Before Shiori could retort that she wasn’t his sister and neither was Asenath, I shook my head. “Not since Christmas break ended. It’s kind of been crazy. But I’ve talked to her and everything’s fine. Or as fine as it really gets.” Actually, I’d talked to her just to set this whole thing up, but I supposed she hadn’t actually called Seth about it.

He gave me a nod that seemed serious, at least for him. “Good. I heard Jiao was back in the neighborhood, so to speak.” His eyes drifted to Shiori before he added, “Tell her I said, hey.” 

Focusing on me again, he raised an eyebrow. “Buddy’s right, you know. I’m not getting the Heretic heebee-jeebies from you. From those two, yeah, but not from you.”

“It’s a power thing,” I informed him. “Like I said, long story. If I don’t use my power, you won’t see me as a Heretic.”

His eyes narrowed a little at that. “That right? Well, ain’t that a bitch if that kind of power ends up with someone who doesn’t have your temperament?”

“It’s rare, don’t worry,” I replied flatly.

Stretching his arms up over his head lazily, the vampire continued. “Fair enough. Now, far be it from me to be the one to focus on work. But you did ask for this meeting for a reason, right?”

Slowly, I breathed out. This was it, this was my next big plan for how to get to the bottom of what was going on with Avalon. If they couldn’t help, I wasn’t sure where to go next.

“First,” I started before holding out an envelope. “For meeting with us.”

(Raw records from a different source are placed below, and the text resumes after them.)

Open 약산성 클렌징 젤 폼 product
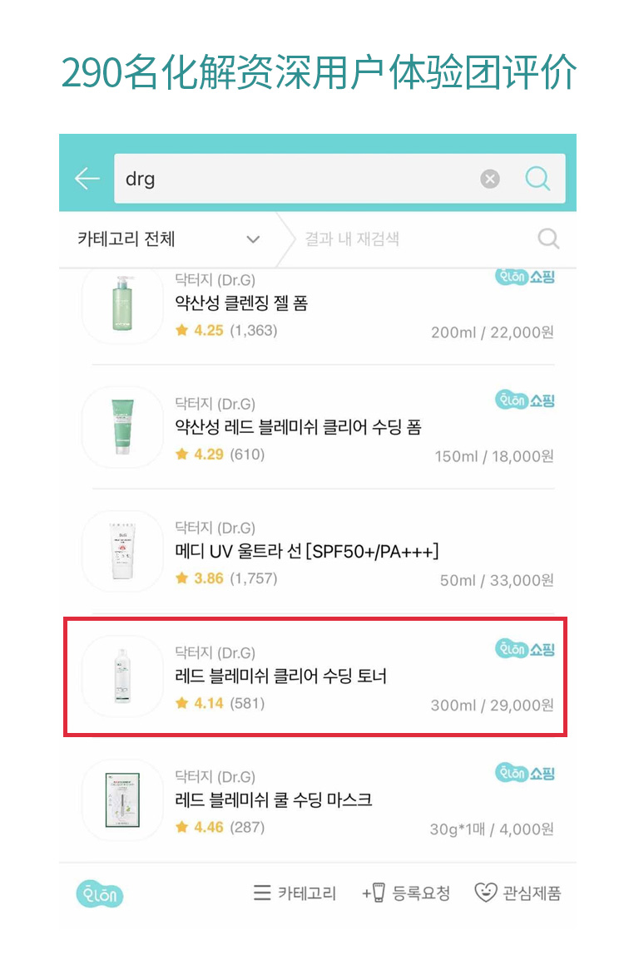This screenshot has height=969, width=624. click(x=241, y=303)
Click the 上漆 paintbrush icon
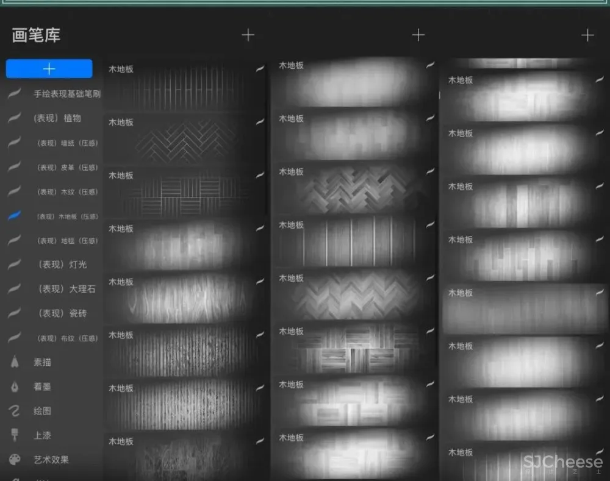Viewport: 610px width, 481px height. [x=15, y=435]
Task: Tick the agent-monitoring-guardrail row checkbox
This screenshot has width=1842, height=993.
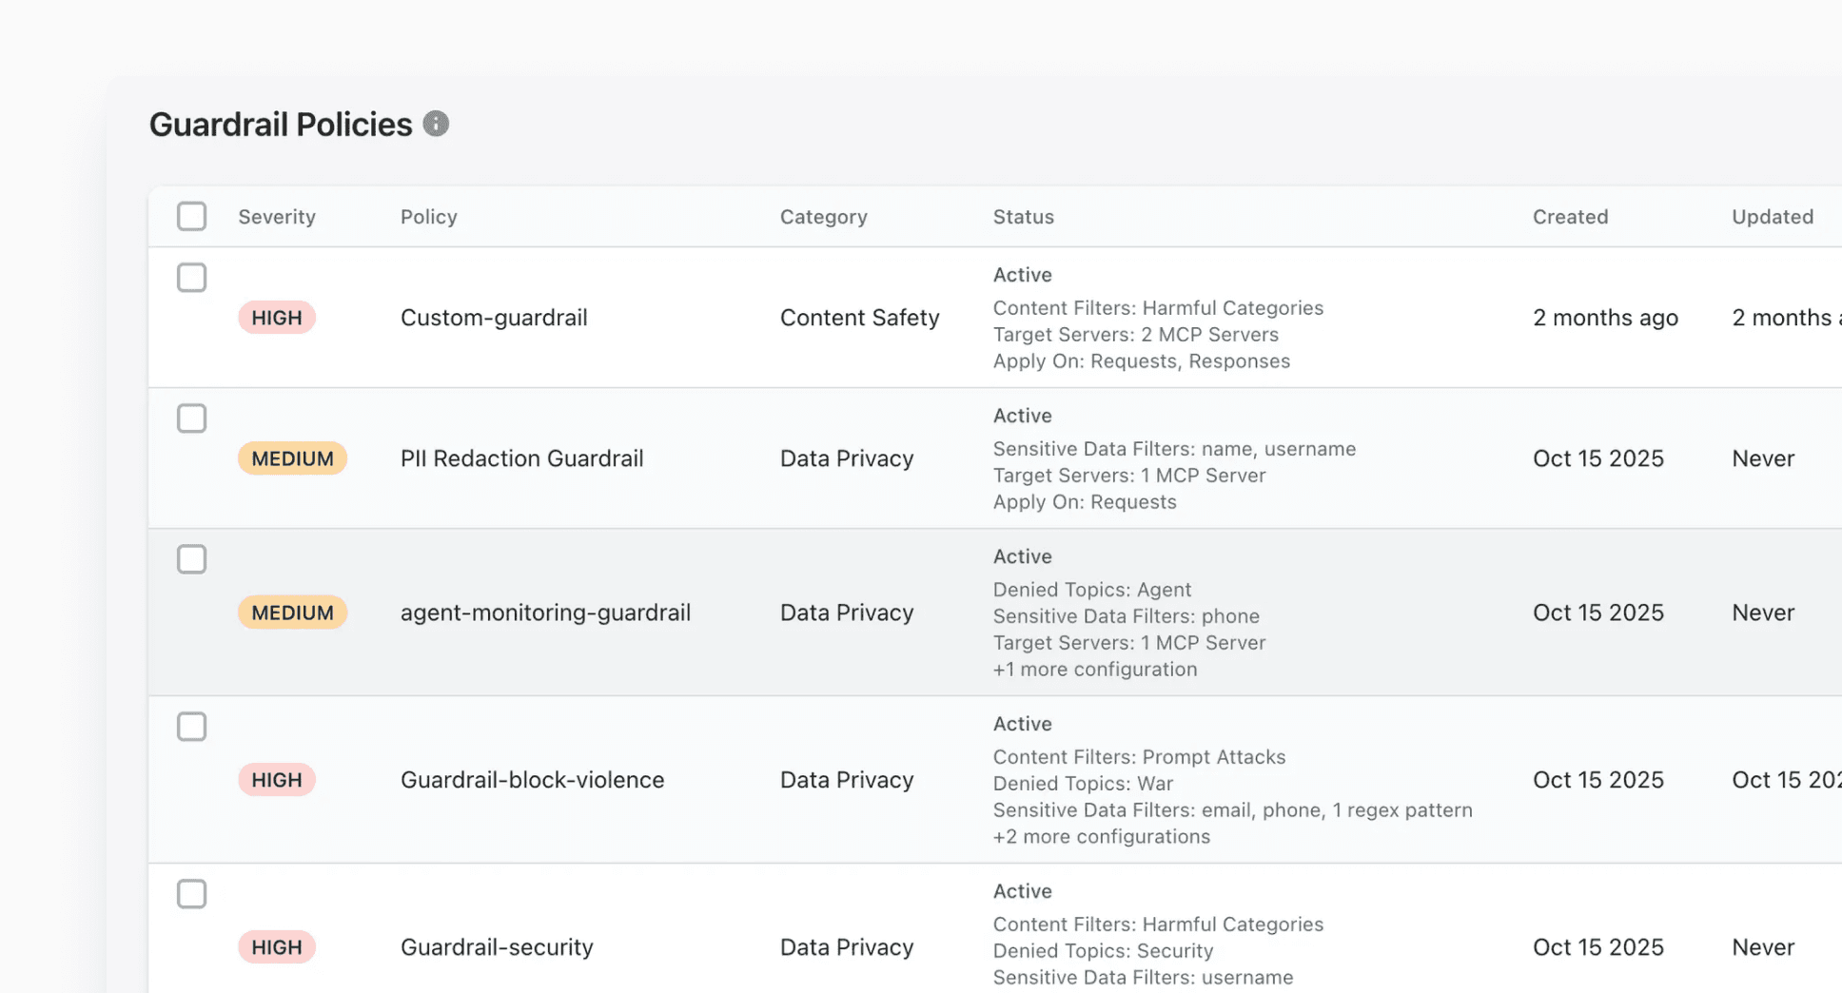Action: (x=191, y=559)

Seth took the envelope before tossing it to Calvin. The red-haired man looked in it, counting out the cash inside briefly. “Twenty grand, just like she said.”

The money was from Gaia. I didn’t exactly feel good about taking cash from her, but apparently she had more than she could use in a dozen lifetimes. Even her lifetimes. And this was about Avalon.

“There’s twice that waiting for you if you do this for us,” I promised.

“Do what, exactly?” From the look he had, it wouldn’t have surprised me if Seth already knew the answer even before he asked. Or maybe he just liked holding that expression so that people would always think that he knew more than he really did.

Glancing to the other two briefly, then up to the traffic camera, I finally focused on Seth and Calvin. “We need you to hire someone and then tell us where we can find him. We’d do it, but I’m pretty sure you can get in touch with him easier than we can.”

“You have a certain someone in mind, then?” Seth lazily drawled.

I nodded. “Yeah. The mercenary, Fahsteth. I want you to hire Fahsteth.

“There’s a few things we want to talk to him about.”